» SHORT EXERCISE 1: Please repeat the part of the blog post that opens with the words containing "Well into my" and closes with "in the ass.".
» SHORT EXERCISE 2: What age does the writer of the blog post state?
» SHORT EXERCISE 3: List every phrase that the blog post places inside parentheses.
──────── READING PASSAGE
Friday, February 25, 2011

Hello!
Wow, that sounded perky.
Hello...
That sounded too deep. I feel like a guy going through puberty now. Not that there's anything wrong with that...
But I am a girl. A born and bred southern girl without an accent (think Ohio) and with an education that beats up on the standard because my parents put careers over kids and had us late (late thirties early forties).
... And I kind of feel like putting a long introductory paragraph here where I highlight my most traditional and heart felt beliefs, but being an educated teenage girl, I think that would be too dramatic and would reveal things about myself that I'm not comfortable "revealing" just yet.
So, let's start small. With introductions, I mean. We can work our way up, and then eventually, maybe, I'll even consider us friends.
Maybe. I'm hard to please on that front, unfortunately for me. Awkward and hard to please. And that is not a good combination in high school, let me tell you.
But that's not small! That's... not small at all. Well, I guess you couldn't really leave out the adjective "awkward" when describing most normal teenage girls (aka not MTV made hormonal preggers).
But moving on with the show! That's probably what your thinking.
I guess I could tell you my age? That's pretty small. It's a number I'm stuck with; one that you're stuck with too, so don't be snobby about it when I tell it to you.
I'm fifteen.
Yes, fifteen.
Well into my teenage years (somewhat), but also I have a lot left to discover (in some form or another). And I want to document those discoveries. I know that it maybe unimportant (most likely) and that if I ever run for president this blog will come back to bite me in the ass.
But I just wanted to let you know, you reader, yes YOU (well not you... but... yes you! *lame attempt at a joke over*) that I'm here.You don't have to care, or read on, but I wish you would.
Because the first thing I want to talk about besides introductions is how shitty it is sometime. I'm not just complaining as a lazy teenage girl, but seriously.
Life can be shitty.
It's just a fact.
────────────────
──────── DATASET ROWS
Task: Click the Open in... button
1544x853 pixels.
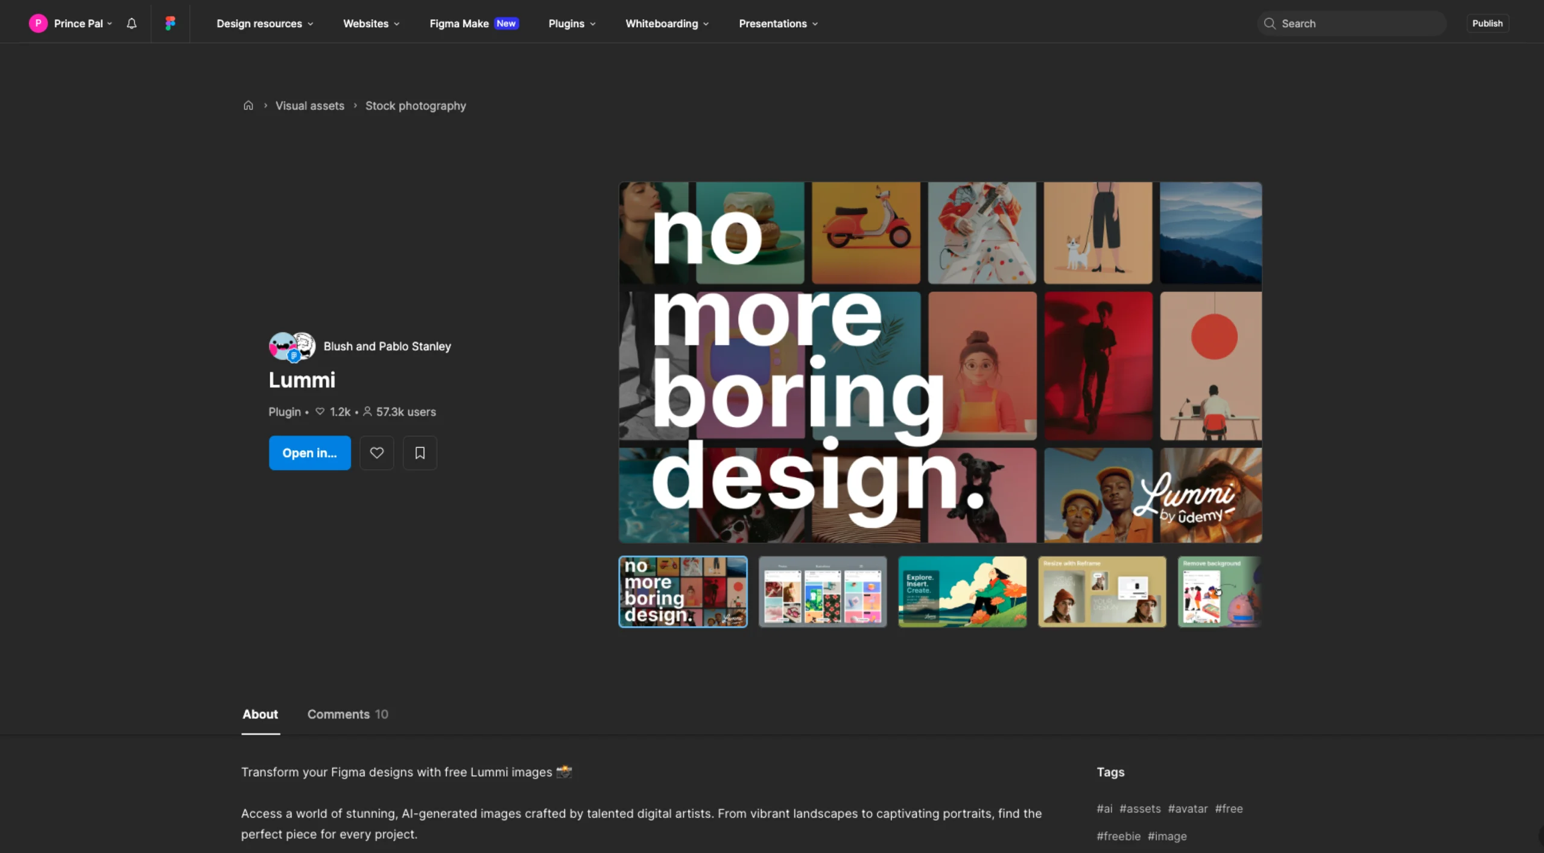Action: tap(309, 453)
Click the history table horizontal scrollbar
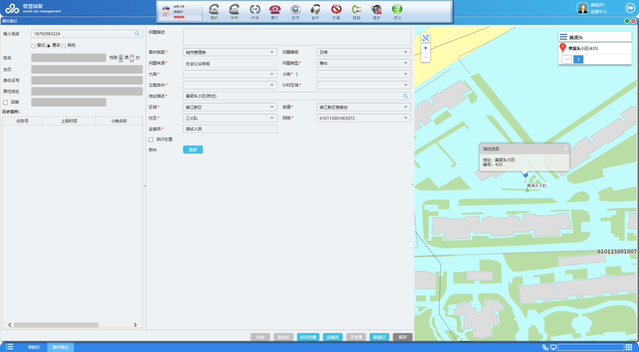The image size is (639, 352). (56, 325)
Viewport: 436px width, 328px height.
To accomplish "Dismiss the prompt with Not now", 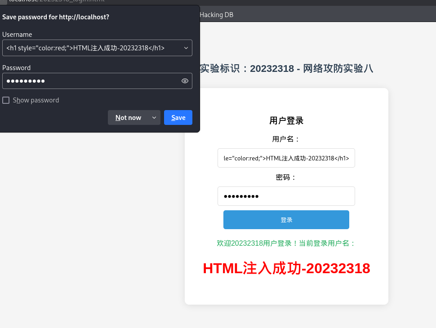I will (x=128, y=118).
────────────────
» EXERCISE OUTPUT 1:
Well into my teenage years (somewhat), but also I have a lot left to discover (in some form or another). And I want to document those discoveries. I know that it maybe unimportant (most likely) and that if I ever run for president this blog will come back to bite me in the ass.

» EXERCISE OUTPUT 2: Fifteen.

» EXERCISE OUTPUT 3:
1. think Ohio
2. late thirties early forties
3. aka not MTV made hormonal preggers
4. somewhat
5. in some form or another
6. most likely
7. well not you... but... yes you! *lame attempt at a joke over*